Dans un arrêt de 2016, R. c. Anthony-Cook, une cause de droit criminel en provenance de la Colombie-Britannique, la CSC reconnaît que les plaidoyers de culpabilité et les recommandations conjointes relatives à la peine sont essentiels « au bon fonctionnement du système de justice pénale et du système de justice en général ».

Les négociations entre les parties constituent une façon d’améliorer l’accès à la justice. Lorsque des procès sont évités, le système judiciaire gagne du temps, conserve des ressources et évite des dépenses, qui peuvent alors tous être utilisés ailleurs. La CSC a donc souligné qu’il faut faire preuve de déférence à l’égard des recommandations conjointes relatives à la peine, surtout lorsqu’elles sont formulées par des avocats chevronnés. Les tribunaux devraient appliquer le « critère de l’intérêt public », selon lequel le juge du procès ne devrait pas écarter une recommandation conjointe relative à la peine, à moins que celle-ci soit susceptible de déconsidérer l’administration de la justice ou qu’elle soit par ailleurs contraire à l’intérêt public.

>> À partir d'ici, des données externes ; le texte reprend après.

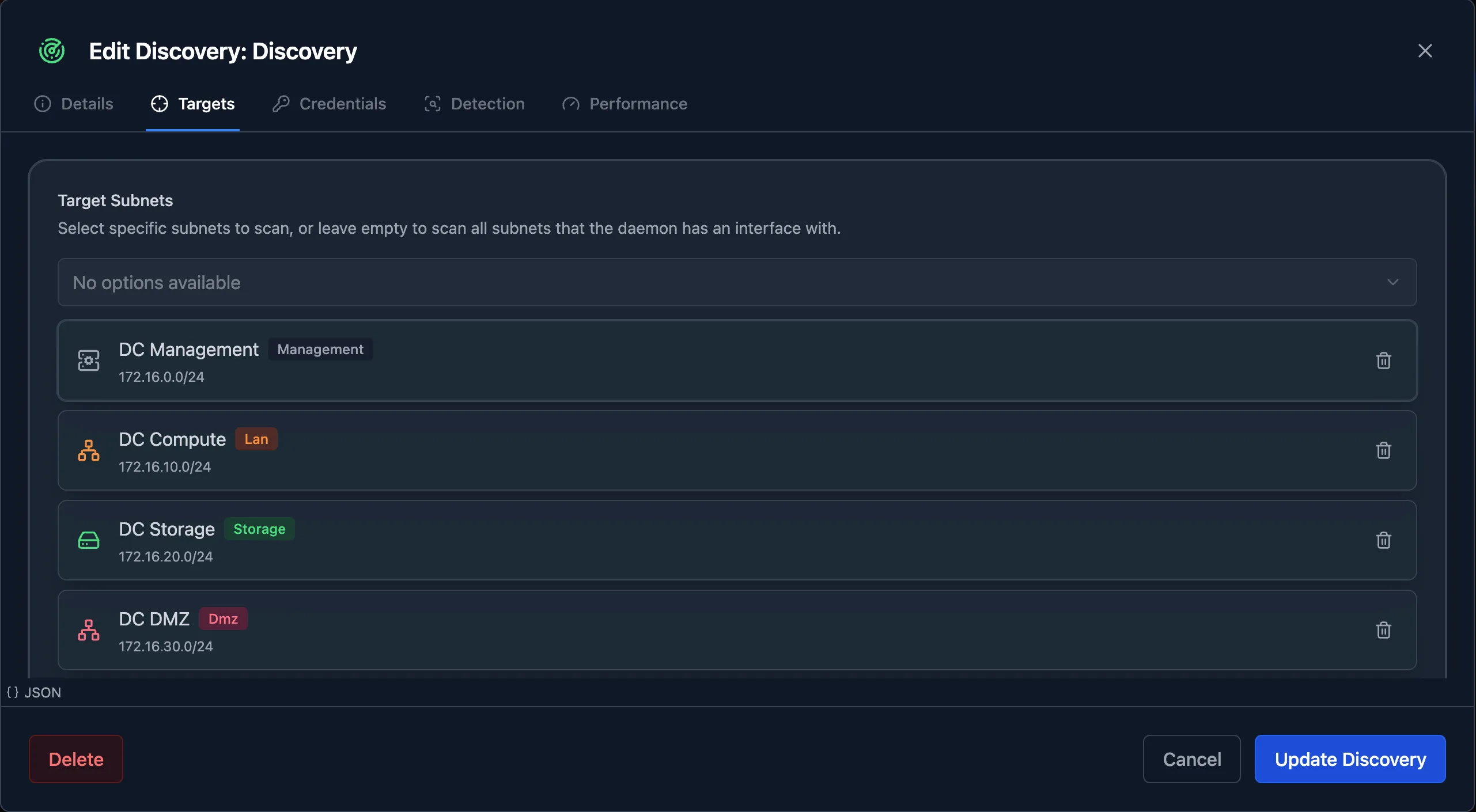Cancel editing the discovery
This screenshot has height=812, width=1476.
(1191, 759)
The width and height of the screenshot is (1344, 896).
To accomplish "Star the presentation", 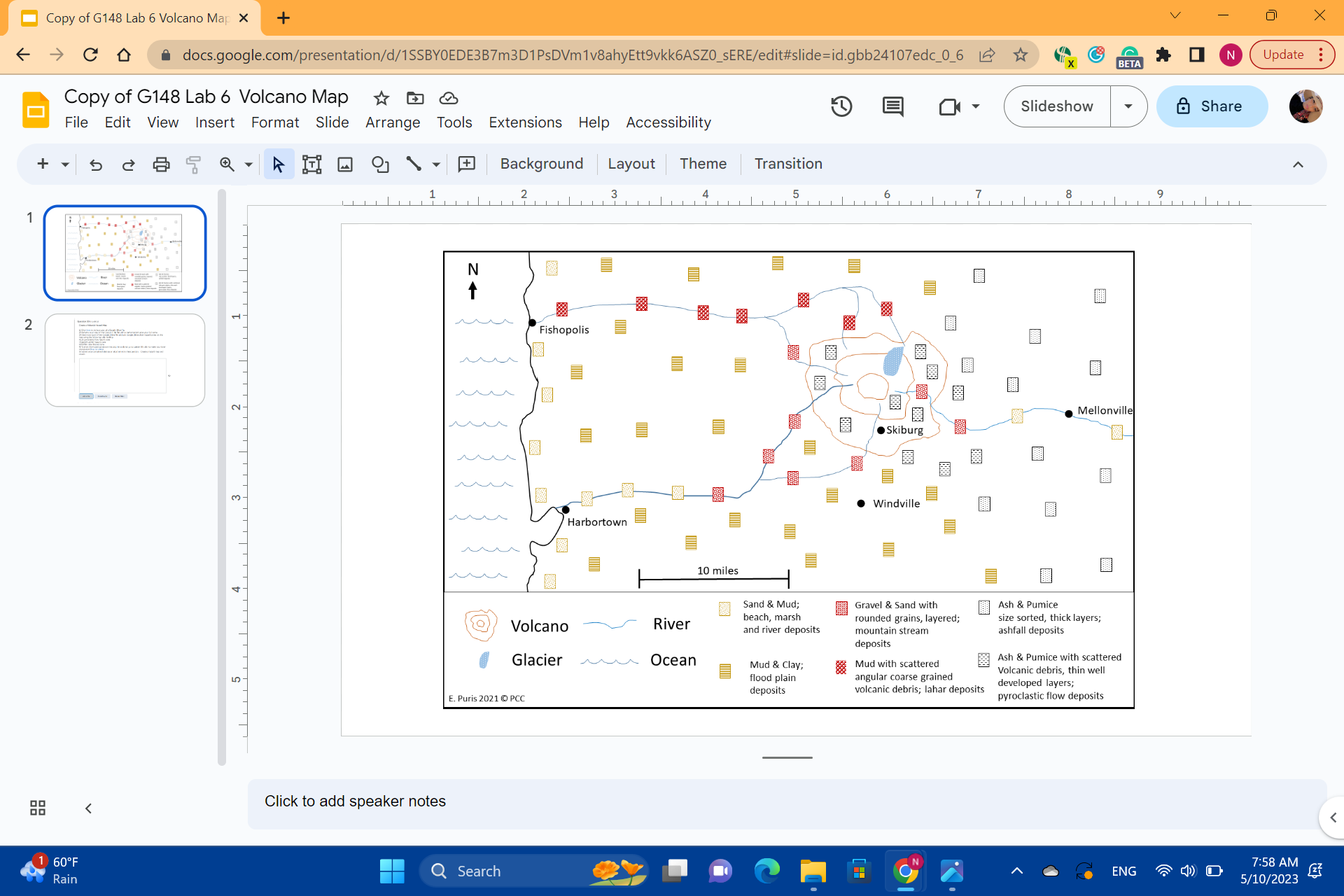I will 382,99.
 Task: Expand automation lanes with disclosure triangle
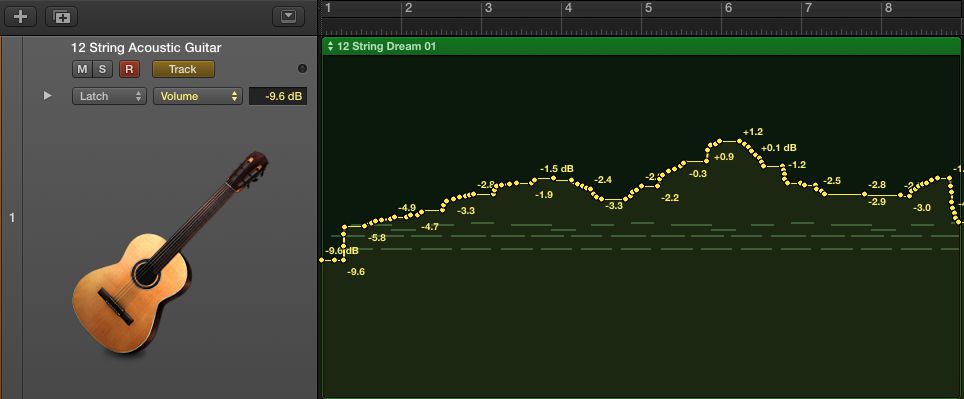pos(47,96)
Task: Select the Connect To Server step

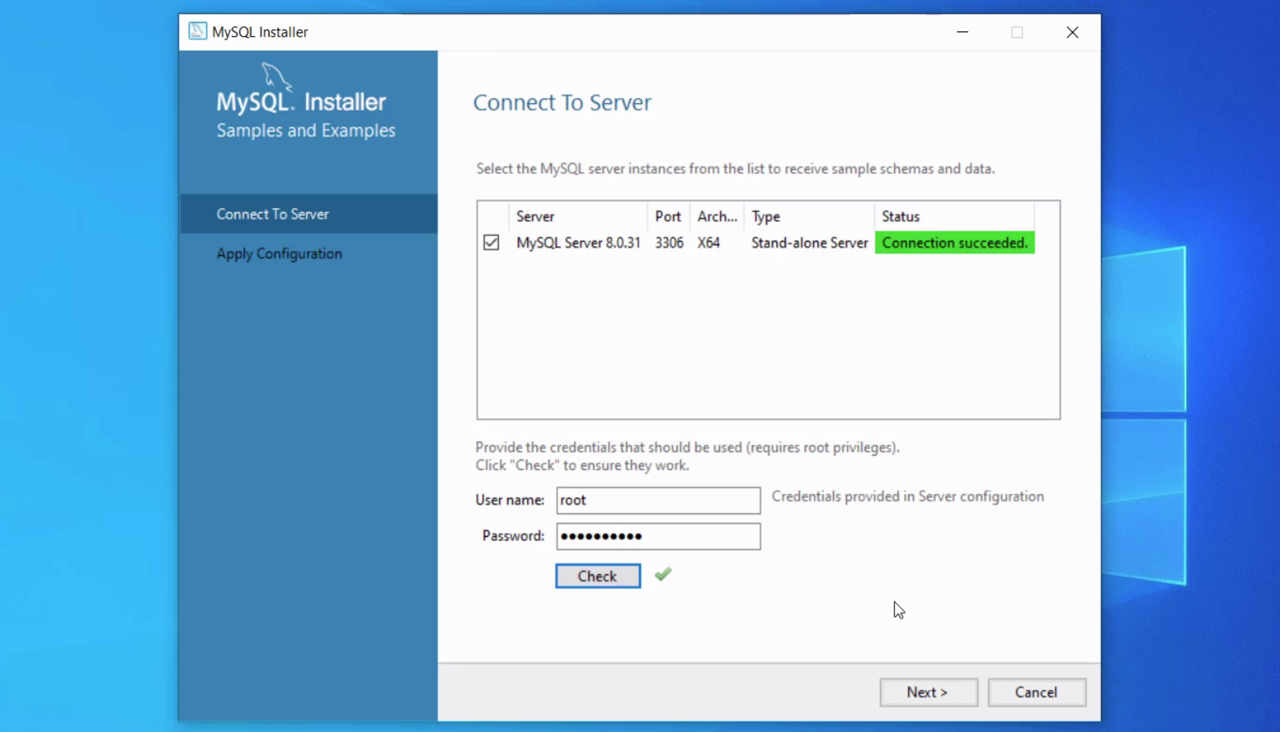Action: (x=272, y=214)
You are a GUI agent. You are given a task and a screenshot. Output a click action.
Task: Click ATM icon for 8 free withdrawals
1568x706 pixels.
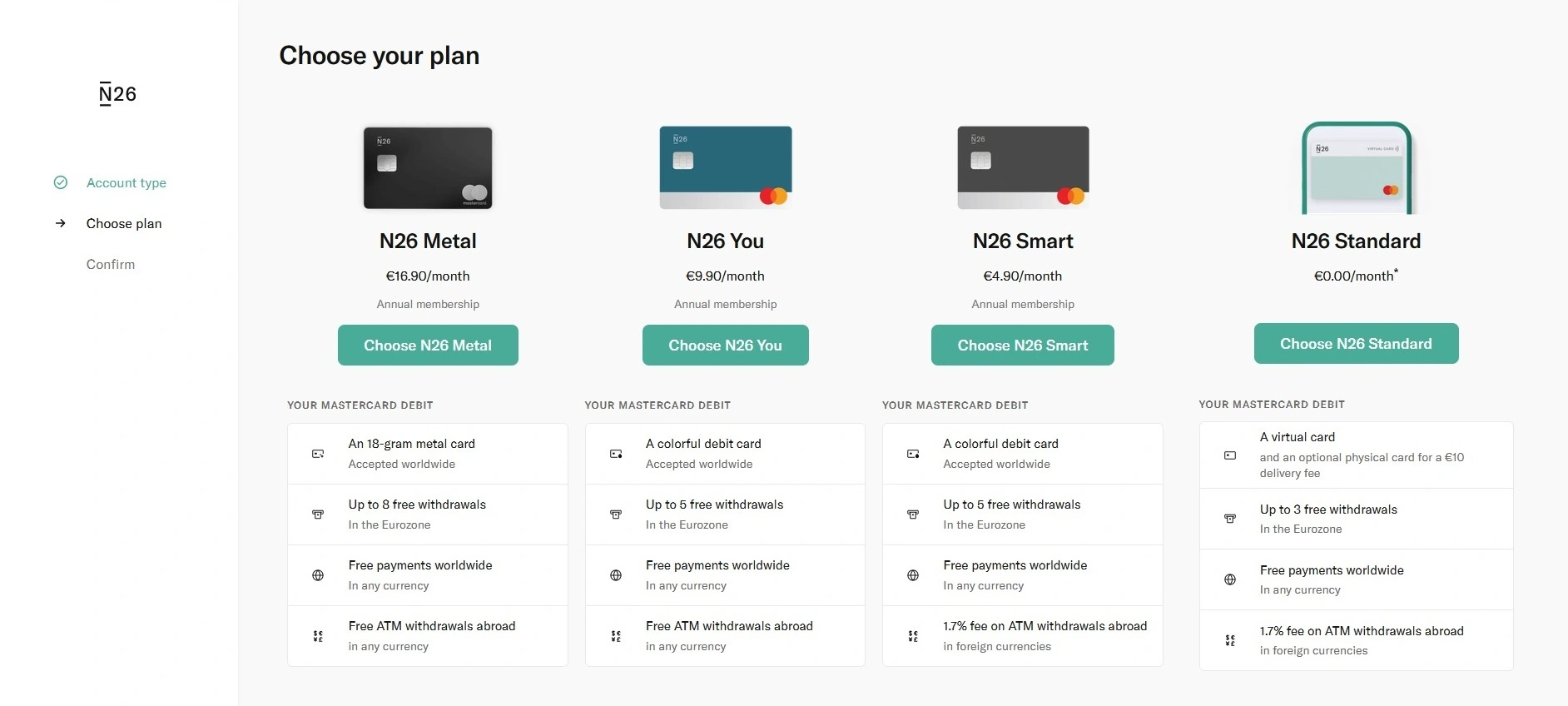coord(318,515)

C’est simple : lorsque les parties au litige concluent une entente qui est ensuite homologuée par le juge, on permet à notre système de justice de se concentrer sur des litiges plus complexes concernant d’autres parties, lesquelles bénéficient au bout du compte d’un meilleur accès aux tribunaux.

Simplifier le contrôle judiciaire

L’accès à la justice exige que les tribunaux judiciaires et administratifs puissent jouer leurs rôles respectifs. Pourtant, le dialogue entre ceux-ci n’a pas toujours été des plus harmonieux.

L’an dernier, dans l’arrêt Canada c. Vavilov, la CSC a complètement revu son approche en matière de contrôle judiciaire des décisions administratives afin de simplifier les critères applicables. On reprochait à l’ancien cadre d’analyse établi dans l’arrêt Dunsmuir, selon lequel la décision d’un tribunal ou d’un organisme administratif pouvait être remise en question, de ne pas être clair et d’être indûment complexe. Par conséquent, selon la Cour, « [de] coûteux débats entourant la norme appropriée et son application continuent d’éclipser le contrôle sur le fond dans bien des cas, ce qui mine l’accès à la justice ».

Le nouveau cadre d’analyse proposé repose sur la présomption que les décisions administratives méritent déférence et seront tenues pour valides dans la mesure où elles sont conformes à la norme de la « raisonnabilité ». Cette présomption peut toutefois être réfutée si le législateur a indiqué qu’il souhaite l’application d’une norme différente ou si la primauté du droit le commande, dans le respect des lignes directrices énoncées par la CSC. En retour, la Cour demande aux décideurs administratifs d’adhérer à une culture de la justification dans leurs décisions.

La Cour semble espérer qu’en fournissant plus de clarté sur la norme de contrôle judiciaire, le processus entre les tribunaux judiciaires et les décideurs administratifs sera simplifié. Cela reste à voir.

Ce survol des arrêts rendus au cours des dernières années montre que la CSC accorde une attention particulière aux questions relatives à « l’accès à la justice » et qu’elle souhaite prendre part au débat visant à en redéfinir le sens. Certains y verront une forme d’activisme judiciaire, mais la CSC a tenu à se faire entendre sur la question, et il est probable qu’elle le fera encore dans les années à venir. Les gouvernements devraient en prendre acte.